The app itself is a native Java application written using Android design guidelines so that it will not just feel like an Android app, it is an Android app. The back-end uses Google Firebase to enable both a local offline data-store and real-time synchronization with other users of the iOS app, the Android app, and the app’s website.
App Design
While most of the code was relatively straightforward, My difficulty was sorting out what the app should look like. I wanted to use the most current Android design standards and widgets. However, figuring out what those were was tricky. Should I use TabBar or NavigationPanel, what should be an Activity and what should be a Fragment? These all puzzled me for some time, complicated by my taking years off from the project and those pesky Google folks continuing to develop their platform with new widgets and design patterns. For example, the original Good Turn uses a tab bar for its main interface. Android had this widget a few years/versions back, then did away with it, and now has put it back in.
Ultimately, I chose the left-side slide in navigation panel (from a hamburger menu) which seems to be the current (dominant) interface. I chose this based on a purely unscientific look at several recent Google apps. They all just seemed to use some form of this interface. So goodbye tab bar.
The Choice between Activity and Fragment was another mind-bender for me. The coin-flipping screen, the list of turns you have done, and the map of all turns are all Fragments of one main activity. Viewing a single turn’s details, from the list of all turns launches a turn-detail activity. This one made sense to me as something you might do from outside the app. For instance if someone shared a turn with you via text message or email. This leaves the settings and about screens as separate activities. In reality the about screens are all the same activity with different content.
Data Storage
Once the design was determined and the overall structure of the app laid out, the internal database and sharing of good turns was the next major hurdle. While here I write it as a sequential process, in reality I went back-and-fourth on the design several times. The iOS Version uses CoreData which posts to a Google App Engine server with a REST protocol. The back-end would work fine for the Android version but CoreData is not available on Android.
In the beginning (years ago) I started developing the app with SQLite. At the time, it seemed like a comparable database to the iOS version. I could reuse some of the REST code from the iOS version and post to the same Google App Engine service.
When I came back to the project I took a step back to look at what was going on. Through working with students over the years, I knew there were several databases as services on the market. Using one of these might significantly reduce the amount of code I needed to write. And they were more likely to be correct and secure. I wanted one that would be available when offline (scouts are often out where there is no Internet) and also handle the synchronization with a server.
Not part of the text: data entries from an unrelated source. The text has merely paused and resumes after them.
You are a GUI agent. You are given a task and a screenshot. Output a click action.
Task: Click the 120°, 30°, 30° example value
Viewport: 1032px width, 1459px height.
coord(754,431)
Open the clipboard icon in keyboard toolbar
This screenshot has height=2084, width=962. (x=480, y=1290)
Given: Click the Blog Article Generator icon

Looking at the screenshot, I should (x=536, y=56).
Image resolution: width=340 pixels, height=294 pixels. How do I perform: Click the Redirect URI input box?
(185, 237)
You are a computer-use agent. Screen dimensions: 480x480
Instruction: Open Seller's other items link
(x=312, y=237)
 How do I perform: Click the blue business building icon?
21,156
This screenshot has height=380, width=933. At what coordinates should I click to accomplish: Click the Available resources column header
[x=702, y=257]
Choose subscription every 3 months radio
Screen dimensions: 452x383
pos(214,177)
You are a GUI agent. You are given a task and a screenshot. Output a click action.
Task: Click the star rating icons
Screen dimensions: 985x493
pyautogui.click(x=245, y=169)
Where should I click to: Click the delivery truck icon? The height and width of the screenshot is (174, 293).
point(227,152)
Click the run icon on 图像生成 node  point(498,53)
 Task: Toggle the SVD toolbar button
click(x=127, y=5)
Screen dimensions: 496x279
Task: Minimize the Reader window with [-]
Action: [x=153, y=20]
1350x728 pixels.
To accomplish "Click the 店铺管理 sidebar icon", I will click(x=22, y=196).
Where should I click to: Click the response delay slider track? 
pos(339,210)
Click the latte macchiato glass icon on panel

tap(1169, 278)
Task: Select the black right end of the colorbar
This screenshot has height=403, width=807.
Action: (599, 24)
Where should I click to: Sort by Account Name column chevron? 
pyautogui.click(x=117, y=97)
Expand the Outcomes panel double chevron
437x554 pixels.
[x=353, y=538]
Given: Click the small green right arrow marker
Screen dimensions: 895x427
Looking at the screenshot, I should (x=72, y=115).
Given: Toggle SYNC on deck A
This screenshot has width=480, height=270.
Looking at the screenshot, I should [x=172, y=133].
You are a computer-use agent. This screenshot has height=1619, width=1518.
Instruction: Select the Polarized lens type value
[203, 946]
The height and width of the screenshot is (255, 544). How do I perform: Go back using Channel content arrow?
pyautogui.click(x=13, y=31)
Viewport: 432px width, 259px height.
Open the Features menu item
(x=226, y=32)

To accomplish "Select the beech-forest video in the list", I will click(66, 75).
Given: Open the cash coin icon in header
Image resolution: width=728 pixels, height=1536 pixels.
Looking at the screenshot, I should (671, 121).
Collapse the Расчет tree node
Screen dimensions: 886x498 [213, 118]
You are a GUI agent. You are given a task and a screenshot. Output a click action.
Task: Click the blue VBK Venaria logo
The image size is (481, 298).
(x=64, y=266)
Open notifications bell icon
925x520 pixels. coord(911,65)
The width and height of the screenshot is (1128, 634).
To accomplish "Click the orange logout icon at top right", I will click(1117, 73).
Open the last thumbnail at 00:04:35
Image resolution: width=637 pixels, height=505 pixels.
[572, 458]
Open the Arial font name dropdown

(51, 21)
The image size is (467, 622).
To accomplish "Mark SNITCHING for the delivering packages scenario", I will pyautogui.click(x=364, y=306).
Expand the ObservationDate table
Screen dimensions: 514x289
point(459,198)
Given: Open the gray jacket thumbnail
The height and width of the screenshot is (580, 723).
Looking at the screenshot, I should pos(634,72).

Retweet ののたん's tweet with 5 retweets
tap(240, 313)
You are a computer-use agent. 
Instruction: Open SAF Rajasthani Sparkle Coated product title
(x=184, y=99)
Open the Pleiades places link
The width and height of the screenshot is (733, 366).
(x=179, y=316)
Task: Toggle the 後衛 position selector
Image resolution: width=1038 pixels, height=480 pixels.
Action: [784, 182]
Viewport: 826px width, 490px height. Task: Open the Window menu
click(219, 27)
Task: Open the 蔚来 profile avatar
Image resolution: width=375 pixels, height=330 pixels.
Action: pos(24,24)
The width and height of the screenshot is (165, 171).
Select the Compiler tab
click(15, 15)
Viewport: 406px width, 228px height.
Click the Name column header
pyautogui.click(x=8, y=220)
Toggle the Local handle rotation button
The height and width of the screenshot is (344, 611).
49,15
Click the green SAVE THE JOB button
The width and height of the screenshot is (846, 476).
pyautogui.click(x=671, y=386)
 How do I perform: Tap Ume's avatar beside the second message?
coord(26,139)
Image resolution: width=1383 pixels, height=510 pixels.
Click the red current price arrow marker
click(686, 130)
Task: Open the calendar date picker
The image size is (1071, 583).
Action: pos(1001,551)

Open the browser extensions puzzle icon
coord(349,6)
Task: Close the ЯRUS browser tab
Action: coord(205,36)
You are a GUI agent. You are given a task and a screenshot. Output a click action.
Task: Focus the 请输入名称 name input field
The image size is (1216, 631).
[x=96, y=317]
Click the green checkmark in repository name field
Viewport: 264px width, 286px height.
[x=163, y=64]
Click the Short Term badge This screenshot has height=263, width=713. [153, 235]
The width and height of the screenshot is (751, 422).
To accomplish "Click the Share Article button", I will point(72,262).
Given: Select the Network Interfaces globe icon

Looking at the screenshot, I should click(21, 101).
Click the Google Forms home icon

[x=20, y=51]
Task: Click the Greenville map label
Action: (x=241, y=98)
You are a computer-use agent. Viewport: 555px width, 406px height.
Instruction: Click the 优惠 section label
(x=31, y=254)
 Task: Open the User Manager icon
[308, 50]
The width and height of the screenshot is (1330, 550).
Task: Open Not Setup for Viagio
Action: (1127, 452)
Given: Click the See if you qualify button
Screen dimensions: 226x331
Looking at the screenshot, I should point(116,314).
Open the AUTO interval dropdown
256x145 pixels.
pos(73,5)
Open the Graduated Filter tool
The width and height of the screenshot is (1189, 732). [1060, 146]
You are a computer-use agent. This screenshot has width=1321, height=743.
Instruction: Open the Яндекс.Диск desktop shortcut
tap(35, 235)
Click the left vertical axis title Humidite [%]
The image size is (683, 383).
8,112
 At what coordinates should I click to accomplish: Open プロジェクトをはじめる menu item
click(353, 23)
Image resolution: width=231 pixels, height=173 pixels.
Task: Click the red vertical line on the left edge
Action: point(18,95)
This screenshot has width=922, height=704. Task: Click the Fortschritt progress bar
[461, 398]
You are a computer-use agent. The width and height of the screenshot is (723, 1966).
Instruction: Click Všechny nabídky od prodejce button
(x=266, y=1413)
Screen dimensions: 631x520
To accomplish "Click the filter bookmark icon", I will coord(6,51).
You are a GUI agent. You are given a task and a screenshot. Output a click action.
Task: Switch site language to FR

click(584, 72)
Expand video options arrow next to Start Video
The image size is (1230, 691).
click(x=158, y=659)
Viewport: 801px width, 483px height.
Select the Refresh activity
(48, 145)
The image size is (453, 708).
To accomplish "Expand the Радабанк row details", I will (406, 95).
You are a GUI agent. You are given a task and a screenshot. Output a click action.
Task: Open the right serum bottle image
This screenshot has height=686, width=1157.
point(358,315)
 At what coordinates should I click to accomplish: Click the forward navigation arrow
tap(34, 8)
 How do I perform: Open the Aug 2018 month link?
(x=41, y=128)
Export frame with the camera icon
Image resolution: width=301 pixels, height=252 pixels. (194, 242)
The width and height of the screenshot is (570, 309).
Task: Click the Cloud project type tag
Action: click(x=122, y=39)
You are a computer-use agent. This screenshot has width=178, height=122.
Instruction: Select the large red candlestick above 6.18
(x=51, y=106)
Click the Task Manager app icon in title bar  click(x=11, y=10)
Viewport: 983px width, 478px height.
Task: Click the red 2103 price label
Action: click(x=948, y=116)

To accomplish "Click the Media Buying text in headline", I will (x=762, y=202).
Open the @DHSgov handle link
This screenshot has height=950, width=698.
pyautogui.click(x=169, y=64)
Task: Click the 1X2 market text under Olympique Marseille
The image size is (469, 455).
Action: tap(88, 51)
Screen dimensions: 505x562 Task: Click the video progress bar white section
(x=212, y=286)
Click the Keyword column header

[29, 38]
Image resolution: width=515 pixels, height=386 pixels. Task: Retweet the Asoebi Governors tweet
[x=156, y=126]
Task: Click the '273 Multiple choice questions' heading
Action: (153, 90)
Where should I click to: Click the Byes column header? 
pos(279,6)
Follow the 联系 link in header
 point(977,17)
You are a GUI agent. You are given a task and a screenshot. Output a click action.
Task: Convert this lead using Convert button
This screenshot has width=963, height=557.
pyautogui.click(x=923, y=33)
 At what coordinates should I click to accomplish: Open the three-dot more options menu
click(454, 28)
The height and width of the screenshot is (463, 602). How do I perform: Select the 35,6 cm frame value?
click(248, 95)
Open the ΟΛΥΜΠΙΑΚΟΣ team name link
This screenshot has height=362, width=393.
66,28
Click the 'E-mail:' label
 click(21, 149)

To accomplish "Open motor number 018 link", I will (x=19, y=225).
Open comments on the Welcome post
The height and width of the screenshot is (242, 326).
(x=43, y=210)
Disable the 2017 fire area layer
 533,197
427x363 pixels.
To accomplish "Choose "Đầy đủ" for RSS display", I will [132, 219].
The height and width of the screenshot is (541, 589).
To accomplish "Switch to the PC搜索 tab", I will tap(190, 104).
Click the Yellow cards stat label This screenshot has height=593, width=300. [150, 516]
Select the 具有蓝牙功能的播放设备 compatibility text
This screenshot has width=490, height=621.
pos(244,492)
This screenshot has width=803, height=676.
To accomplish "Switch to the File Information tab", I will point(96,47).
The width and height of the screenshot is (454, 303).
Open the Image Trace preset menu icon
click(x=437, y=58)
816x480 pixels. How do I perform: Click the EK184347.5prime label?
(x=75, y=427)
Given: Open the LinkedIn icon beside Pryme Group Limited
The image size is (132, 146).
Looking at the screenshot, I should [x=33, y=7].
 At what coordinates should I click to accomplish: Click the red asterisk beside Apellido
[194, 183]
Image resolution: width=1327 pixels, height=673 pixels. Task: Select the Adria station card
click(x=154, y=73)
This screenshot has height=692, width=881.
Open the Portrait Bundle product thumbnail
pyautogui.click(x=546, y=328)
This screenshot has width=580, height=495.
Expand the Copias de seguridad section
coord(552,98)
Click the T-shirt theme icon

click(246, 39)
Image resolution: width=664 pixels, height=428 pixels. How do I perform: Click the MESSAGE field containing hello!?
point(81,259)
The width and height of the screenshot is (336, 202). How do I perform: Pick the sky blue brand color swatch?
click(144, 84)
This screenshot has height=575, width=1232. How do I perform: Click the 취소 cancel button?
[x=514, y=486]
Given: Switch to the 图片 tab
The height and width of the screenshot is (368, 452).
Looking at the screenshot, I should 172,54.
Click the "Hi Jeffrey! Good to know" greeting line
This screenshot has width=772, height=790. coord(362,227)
The server needed to keep both public (shared) and private (unshared) turns.
Google Firebase provided many of these features and, like many Google products, has a “free” tier for usage. I also looked at CouchDB, Amazon DynamoDB, and Couchbase. All of these look like viable alternatives. The thing that Firebase provided over the alternatives was a library that would connect to list views on Android and iOS. It took a bit of fiddling and learning on my part (the documentation is a bit scattered) to get Firebase working, but once I did, it was a boon to my development. Also, the GoodTurn app, for all it’s merits is unlikely to grow outside of anyone’s free tier.
Deploy
With any app, after the design, development, and sorting out of the million choices, comes the deployment or publication. It sounds easy, but there is another million choices, images, keywords, and details that need to be sorted out when you publish to an app store. Both Google and Apple try to make this easy with their store interfaces, but the myriad of details are a project in themselves.
It’s good to get to this point. The app is out. It’s on both iOS and Android. Go out an do a good turn today.